Sans doute, ne faut-il pas chercher dans L’Emprise une narration fluide et immédiatement évidente. Michèle Desbordes aimait l’écriture pour elle-même et pour ce qu’elle pouvait dire de ce qu’ont à dire ceux qui ne disent rien et dont la voix, trop souvent, se perd dans les tumultes où s’étourdit le monde. II faut une oreille fine pour écouter, à travers elle, les intimités dont elle a su, avec tant de justesse et de sensibilité, crier la vérité. Crier sans cri. Crier du dedans des feux qui brûlent au secret des êtres et les bouleversent et nous bouleversent pour ce qu’ils révèlent de beauté, de violence et de tragique. Elle avait une écriture faite pour la voix d’Emmanuelle Riva.

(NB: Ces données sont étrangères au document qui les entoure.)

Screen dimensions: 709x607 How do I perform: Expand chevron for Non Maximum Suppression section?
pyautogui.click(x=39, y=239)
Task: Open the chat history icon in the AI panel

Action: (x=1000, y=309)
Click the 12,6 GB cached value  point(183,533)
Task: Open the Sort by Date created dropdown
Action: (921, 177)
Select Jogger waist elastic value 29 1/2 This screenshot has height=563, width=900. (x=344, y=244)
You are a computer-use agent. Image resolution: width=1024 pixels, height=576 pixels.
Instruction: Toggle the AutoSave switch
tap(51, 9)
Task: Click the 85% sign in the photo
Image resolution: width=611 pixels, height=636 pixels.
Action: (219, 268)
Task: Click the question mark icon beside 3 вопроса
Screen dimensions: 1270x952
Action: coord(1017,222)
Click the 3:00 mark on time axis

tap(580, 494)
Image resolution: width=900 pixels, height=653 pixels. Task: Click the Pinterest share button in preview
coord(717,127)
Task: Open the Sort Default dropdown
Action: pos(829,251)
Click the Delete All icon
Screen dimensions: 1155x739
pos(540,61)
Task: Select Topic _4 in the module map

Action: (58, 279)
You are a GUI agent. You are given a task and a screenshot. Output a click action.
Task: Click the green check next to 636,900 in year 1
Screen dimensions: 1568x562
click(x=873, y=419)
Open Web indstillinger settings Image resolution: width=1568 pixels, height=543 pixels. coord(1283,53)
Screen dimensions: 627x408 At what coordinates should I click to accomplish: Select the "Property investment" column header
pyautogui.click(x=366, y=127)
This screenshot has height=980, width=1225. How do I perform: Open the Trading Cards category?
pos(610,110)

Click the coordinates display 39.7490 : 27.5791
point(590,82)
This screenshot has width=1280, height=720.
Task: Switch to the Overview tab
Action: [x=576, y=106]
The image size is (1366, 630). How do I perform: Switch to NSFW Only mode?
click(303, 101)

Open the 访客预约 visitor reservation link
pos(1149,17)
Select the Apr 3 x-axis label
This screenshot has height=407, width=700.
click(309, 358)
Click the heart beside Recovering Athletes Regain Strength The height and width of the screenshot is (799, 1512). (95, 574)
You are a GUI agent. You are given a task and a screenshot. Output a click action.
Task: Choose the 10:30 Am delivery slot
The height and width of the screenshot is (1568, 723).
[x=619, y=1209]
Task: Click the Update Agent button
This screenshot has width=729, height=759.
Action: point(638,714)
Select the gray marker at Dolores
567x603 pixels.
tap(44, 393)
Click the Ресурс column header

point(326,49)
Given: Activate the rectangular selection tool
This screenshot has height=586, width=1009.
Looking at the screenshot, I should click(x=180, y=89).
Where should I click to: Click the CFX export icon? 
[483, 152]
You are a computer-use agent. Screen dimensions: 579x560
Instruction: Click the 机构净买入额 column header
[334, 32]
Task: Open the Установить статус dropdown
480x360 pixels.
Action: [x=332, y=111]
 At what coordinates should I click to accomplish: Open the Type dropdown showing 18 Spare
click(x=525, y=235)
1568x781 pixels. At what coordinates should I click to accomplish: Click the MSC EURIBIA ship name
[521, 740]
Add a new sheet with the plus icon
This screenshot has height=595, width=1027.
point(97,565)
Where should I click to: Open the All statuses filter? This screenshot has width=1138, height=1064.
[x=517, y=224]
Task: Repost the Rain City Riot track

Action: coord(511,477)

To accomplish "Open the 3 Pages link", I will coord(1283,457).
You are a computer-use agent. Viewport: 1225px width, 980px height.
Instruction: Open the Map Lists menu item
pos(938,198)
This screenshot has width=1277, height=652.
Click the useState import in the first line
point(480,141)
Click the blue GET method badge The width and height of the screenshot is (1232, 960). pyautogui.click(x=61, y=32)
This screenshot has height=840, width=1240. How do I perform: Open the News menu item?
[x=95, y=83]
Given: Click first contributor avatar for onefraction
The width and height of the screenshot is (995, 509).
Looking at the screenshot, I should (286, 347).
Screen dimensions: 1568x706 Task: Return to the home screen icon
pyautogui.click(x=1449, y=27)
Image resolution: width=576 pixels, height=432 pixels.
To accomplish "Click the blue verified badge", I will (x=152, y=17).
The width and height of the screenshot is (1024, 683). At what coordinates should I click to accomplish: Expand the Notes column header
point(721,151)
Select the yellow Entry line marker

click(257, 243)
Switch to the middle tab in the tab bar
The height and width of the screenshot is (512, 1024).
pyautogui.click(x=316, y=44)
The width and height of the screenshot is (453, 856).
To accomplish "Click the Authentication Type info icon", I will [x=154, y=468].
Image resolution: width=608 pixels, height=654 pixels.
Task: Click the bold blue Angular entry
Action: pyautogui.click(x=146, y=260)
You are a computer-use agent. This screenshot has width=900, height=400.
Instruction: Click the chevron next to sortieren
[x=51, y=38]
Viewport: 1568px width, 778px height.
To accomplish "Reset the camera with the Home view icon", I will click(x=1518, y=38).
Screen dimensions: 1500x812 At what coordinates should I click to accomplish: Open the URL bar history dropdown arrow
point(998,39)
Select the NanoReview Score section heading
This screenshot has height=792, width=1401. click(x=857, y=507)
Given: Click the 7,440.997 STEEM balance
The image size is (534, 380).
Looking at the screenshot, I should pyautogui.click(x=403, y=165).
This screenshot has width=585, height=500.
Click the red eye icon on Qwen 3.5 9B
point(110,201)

Dans ce récit ardent sous la réserve, il y a des maisons avec des portes à franchir. Il y a le fleuve, cette Loire qui a fondé l’histoire de Michèle Desbordes et qu’elle aimait pour ses lumières et pour ses brumes. Il y a des proches qu’elle a scrupule à impliquer – mais elle assume – en les portant sur le devant de la scène : sa mère mélancolique « faite de lambeaux de sombre » le père séducteur dont elle garde l’éblouissement d’une marche dans la fraîcheur du matin, cette grand-mère « vieille depuis toujours peut-être » à laquelle sont consacrées les pages les plus bouleversantes qui se puissent consacrer à une grand-mère trop tard comprise. Il y a des souvenirs, des images, des perceptions. Le viol d’une enfant de trois ans qui aimait parler avec des étrangers et recherchera, plus tard, trace de la douceur du soldat allemand à laquelle elle s’était abandonnée. L’accident du père dont la mort, trop jeune, trouble la vision que l’on a du monde. Les rires de la maison d’en face. Cette houle du plaisir d’orgasme découvert par hasard dans l’ahurissement qu’à tant de force soit associé tant de ravissement. Des voyages pour partir sans désir d’arriver. Les regrets de ce que l’on n’a pas bien fait.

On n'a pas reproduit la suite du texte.